§ **Assigned task**: State how many lines in the records hold the word "handle", giving the number and no other text.

(Entries supplied)

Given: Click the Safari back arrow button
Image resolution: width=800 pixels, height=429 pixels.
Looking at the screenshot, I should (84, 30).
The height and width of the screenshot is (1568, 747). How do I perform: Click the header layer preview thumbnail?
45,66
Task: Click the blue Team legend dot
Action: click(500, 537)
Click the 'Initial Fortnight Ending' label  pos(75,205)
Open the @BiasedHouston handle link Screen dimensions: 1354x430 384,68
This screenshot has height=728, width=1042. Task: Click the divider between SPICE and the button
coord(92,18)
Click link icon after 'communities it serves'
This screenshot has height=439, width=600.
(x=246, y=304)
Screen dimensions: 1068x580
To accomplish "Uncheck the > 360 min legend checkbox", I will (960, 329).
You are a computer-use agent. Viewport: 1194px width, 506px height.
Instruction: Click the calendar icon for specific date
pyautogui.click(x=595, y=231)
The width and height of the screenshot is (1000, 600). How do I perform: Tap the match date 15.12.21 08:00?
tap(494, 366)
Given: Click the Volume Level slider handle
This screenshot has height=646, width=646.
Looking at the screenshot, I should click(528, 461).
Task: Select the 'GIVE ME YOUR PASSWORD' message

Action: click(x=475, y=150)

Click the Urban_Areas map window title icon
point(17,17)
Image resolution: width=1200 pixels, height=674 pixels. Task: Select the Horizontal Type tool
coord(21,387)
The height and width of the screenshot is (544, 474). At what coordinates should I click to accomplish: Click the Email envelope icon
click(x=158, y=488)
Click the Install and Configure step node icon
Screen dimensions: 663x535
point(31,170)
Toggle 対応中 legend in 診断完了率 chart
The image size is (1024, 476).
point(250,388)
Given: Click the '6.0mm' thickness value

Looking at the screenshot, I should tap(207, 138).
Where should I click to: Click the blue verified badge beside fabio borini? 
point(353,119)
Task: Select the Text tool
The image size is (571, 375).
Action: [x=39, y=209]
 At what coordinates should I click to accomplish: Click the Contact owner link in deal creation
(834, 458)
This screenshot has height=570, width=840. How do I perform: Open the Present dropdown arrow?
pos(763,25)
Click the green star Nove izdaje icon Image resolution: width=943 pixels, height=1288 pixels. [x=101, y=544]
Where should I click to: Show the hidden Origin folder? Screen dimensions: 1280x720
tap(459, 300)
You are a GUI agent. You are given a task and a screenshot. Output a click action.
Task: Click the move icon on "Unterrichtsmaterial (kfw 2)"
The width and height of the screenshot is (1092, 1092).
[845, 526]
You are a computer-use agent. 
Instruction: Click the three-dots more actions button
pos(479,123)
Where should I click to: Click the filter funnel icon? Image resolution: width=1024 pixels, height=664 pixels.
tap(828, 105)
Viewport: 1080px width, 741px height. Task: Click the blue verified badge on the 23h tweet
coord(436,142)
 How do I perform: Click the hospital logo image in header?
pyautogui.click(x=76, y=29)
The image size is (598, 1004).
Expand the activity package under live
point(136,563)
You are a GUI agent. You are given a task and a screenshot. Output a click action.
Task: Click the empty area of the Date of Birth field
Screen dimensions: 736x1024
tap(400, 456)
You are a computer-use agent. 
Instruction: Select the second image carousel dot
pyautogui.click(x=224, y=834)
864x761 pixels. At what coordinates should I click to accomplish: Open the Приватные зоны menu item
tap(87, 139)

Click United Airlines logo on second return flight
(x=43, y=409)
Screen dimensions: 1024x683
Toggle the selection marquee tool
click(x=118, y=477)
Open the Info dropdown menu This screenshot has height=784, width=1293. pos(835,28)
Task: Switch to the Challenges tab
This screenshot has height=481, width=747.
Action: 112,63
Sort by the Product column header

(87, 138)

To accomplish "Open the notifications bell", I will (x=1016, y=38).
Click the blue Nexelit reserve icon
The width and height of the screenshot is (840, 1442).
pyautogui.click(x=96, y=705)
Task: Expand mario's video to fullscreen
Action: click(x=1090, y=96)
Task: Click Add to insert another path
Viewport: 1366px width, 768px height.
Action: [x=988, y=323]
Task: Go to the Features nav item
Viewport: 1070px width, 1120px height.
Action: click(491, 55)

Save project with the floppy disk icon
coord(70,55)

(End Entries supplied)

§ **Exercise solution**: 2